The March 5, 2010 New York Times headline read, “jobless rate holds steady, raising hopes of recovery”. Apparently it doesn’t take much to raise hope, at least among those doing the reporting. Why is two consecutive points with the same value (i.e. 9.7% in both January and February) a reason for hope? Would two consecutively made baskets in basketball constitute a scoring run? How about two winning hands at the blackjack table? Clearly not! Two points does not constitute a trend. Thus, the call for hope of a recovery is misleading; the result of a lack of understanding of how to read variation.
This is not the first instance of a misreading of data. In June 2009 the headline read, “Hints of hope in jobless data even as rate jumps to 9.4%”, and in August 2009 the message was “…the jobless rate unexpectedly fell to 9.4 percent, from 9.5 percent, the first decline since April 2008.” Such commentary is not reflective of any understanding, it merely reflects reaction to a difference. It is merely reporting the large or the small or the most recent—any uninformed person could do this! Although it may sell papers it doesn’t really help anybody.

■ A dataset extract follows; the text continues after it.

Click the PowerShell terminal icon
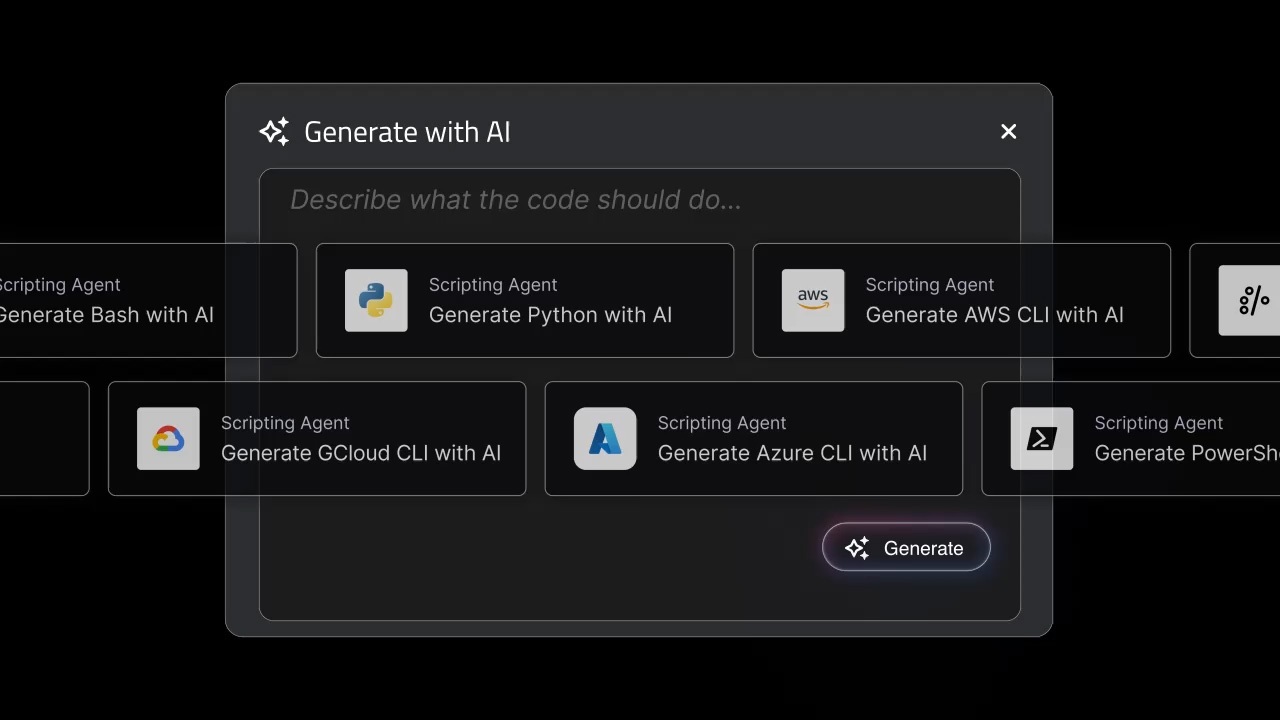Viewport: 1280px width, 720px height. pos(1042,438)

Unfortunately such misuse and misinterpretation of data is epidemic! Given the widespread use of variance budget reports, it happens in business organizations on at least a monthly basis (see https://forprogressnotgrowth.com/2010/01/01/by-the-numbers ).

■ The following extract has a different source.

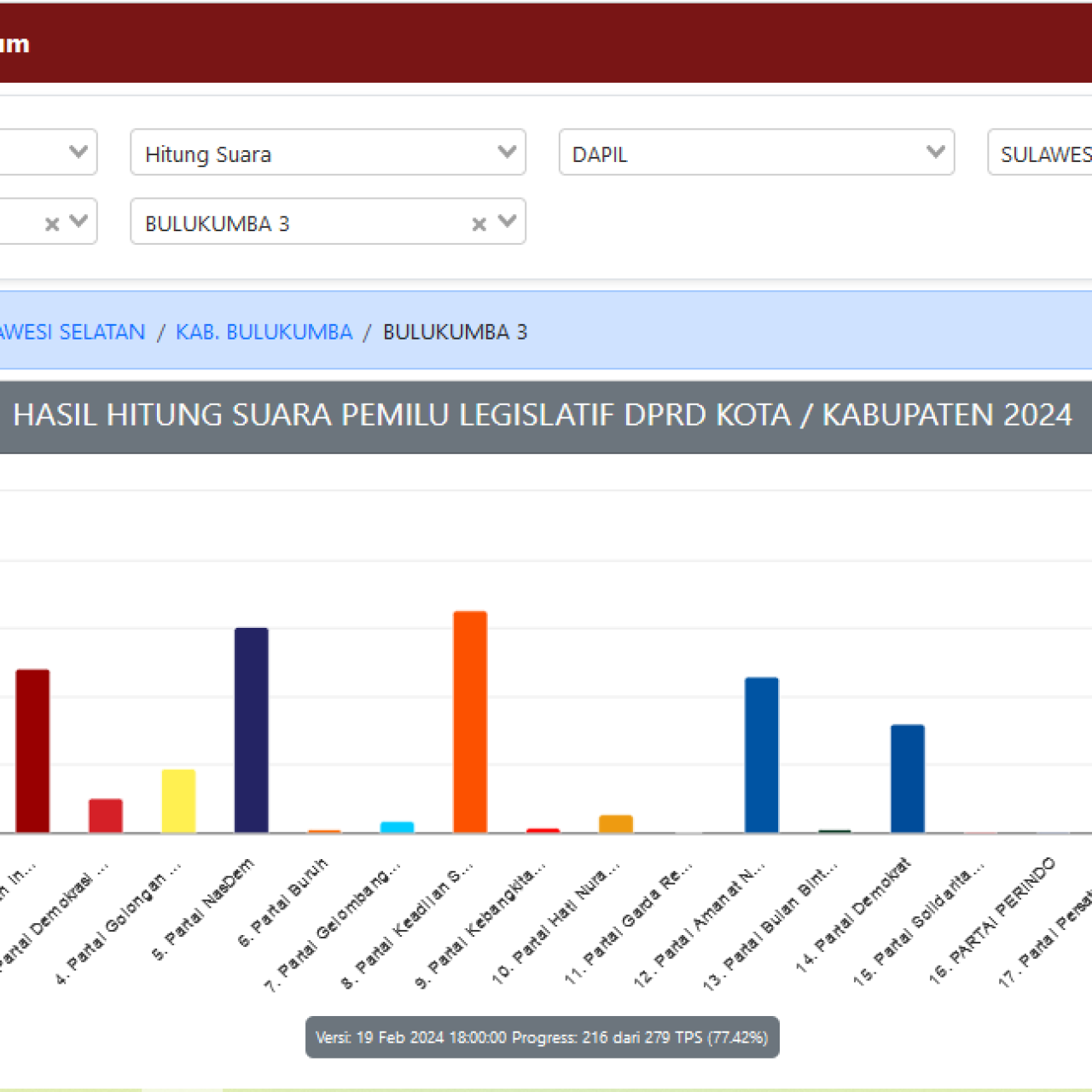
Task: Go to the KAB. BULUKUMBA breadcrumb link
Action: pos(264,332)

Those using data should learn how to understand the variation in the data they are using, and stop telling stories. Until there actually is a (meaningful) trend in the data, reflective of a predictable pattern or of a change in the system, people should limit their story telling to children at bedtime—at least this would serve some good.

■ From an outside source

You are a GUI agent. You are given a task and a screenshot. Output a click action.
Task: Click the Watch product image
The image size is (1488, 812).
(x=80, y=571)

Our world is one of systems within systems, where each responds to and produces variation. Thus, given the pervasiveness of variation, the need to learn how to understand it is paramount. Yet the lack of statistical thinking is epidemic.
We wouldn’t think it was okay to place someone in a responsible position that couldn’t read, yet we regularly place those ignorant of statistical thinking is such positions. Why is an ability to understand systems and the associated variation produced not seen equally as essential to competence as an ability to understand the written word?